A critic prompt is a second AI call. It takes the generated output and scores it against five criteria:

  1. Brand voice match — does it sound like the voice block examples?
  2. Specific claim present — is there a falsifiable argument in the first two sentences?
  3. Evidence cited — are there numbers, named examples, or mechanisms?
  4. GEO structure — does it answer first, support second? Is there an FAQ block?
  5. No banned phrases — run a literal string match against your banned list.

The critic returns pass or fail with reasons. If it fails any criterion, the output goes back for revision before it reaches a human. Run it before every publish.

This is not optional polish. It is the enforcement mechanism. Without it, your brand voice block and your specific claim brief are aspirational, not operational.

The system view

The full pipeline is four steps: brief → generate → evaluate → publish.

All three fixes live in two of those steps — brief and evaluate. The generate step (the model) is not the problem. It never was. The model does what the system tells it to do. If the system has no specific input and no evaluation gate, the output will be generic and unreviewed.

Most teams invest in the generate step: better models, more tokens, fine-tuning. The leverage is in the steps they skip.

Fix the brief. Add the critic. The model will do the rest.

We send our brief template, brand voice block, and critic prompt to Field Notes subscribers. Get them at avakata.agency/contact.html.

If you want to walk through how this pipeline applies to your content operation, book a discovery call. We will look at your current briefs and tell you exactly where the system is breaking down.

Frequently asked questions

Why does AI-generated content sound generic?
Three reasons: a vague brief (the model produces the average of everything written on the topic), no brand voice constraint (the model defaults to corporate, hedged language), and no evaluation step (the standard is never enforced before publishing). All three are system problems, not model problems.
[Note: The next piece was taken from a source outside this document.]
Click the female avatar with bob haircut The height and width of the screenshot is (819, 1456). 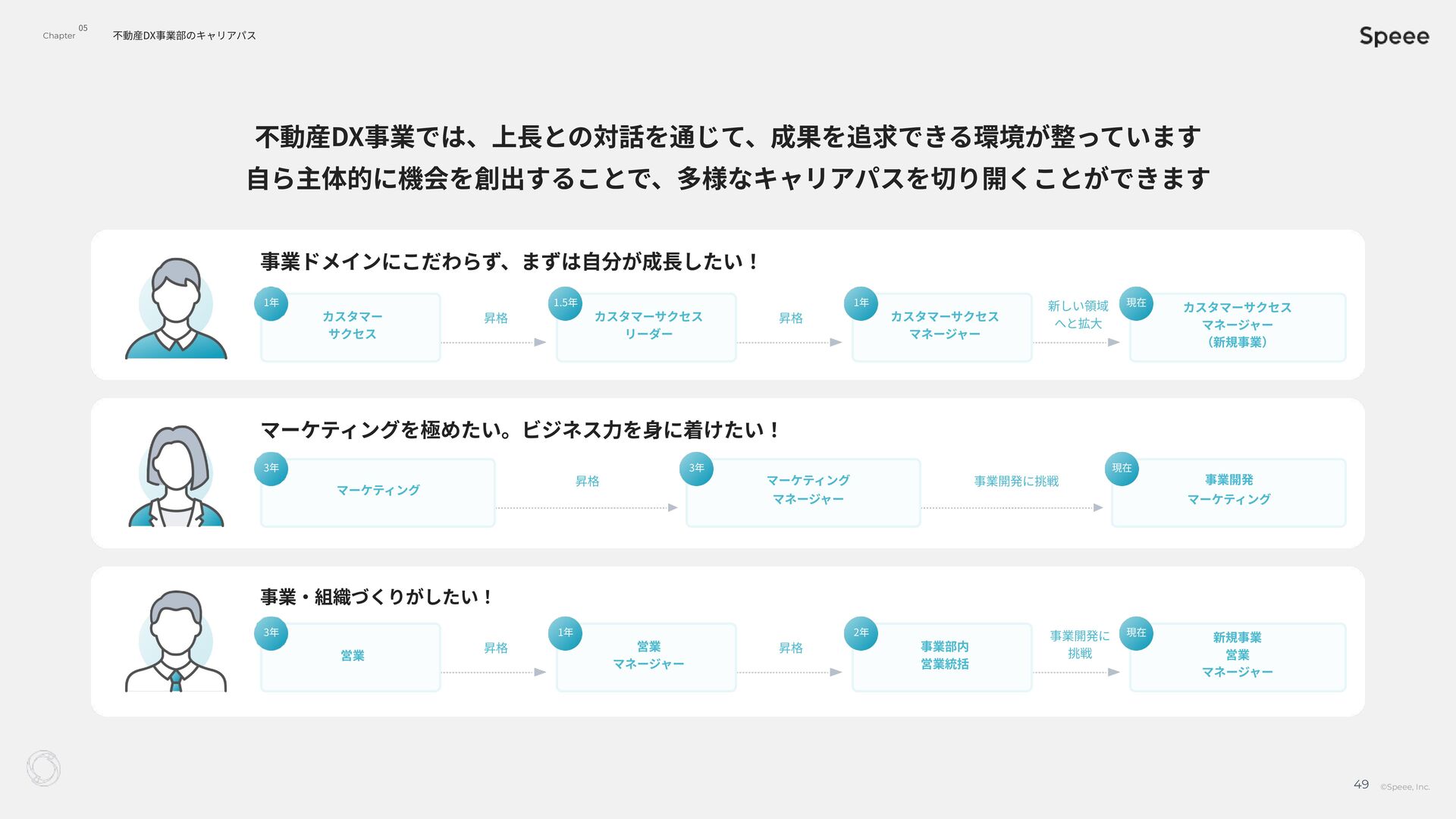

Fix the brief, add a brand voice block, and add a critic prompt.
How do I write a better AI content brief?
Replace the topic with a declarative claim. Instead of 'Write about AI for solopreneurs,' write 'Write a post arguing that solopreneurs have a structural advantage in AI adoption over enterprises because they deploy faster and govern more tightly.' Add the audience in one sentence, two to three specific evidence points, and the CTA. Specificity in equals specificity out.
What is a critic prompt and how does it fix AI content?
A critic prompt is a second AI call that takes the output of the first call and scores it against defined criteria: brand voice match, specific claim present, evidence cited, GEO structure, no banned phrases. It returns pass or fail with reasons. Running it before every publish enforces your standard consistently — something a human spot-check does not do at scale.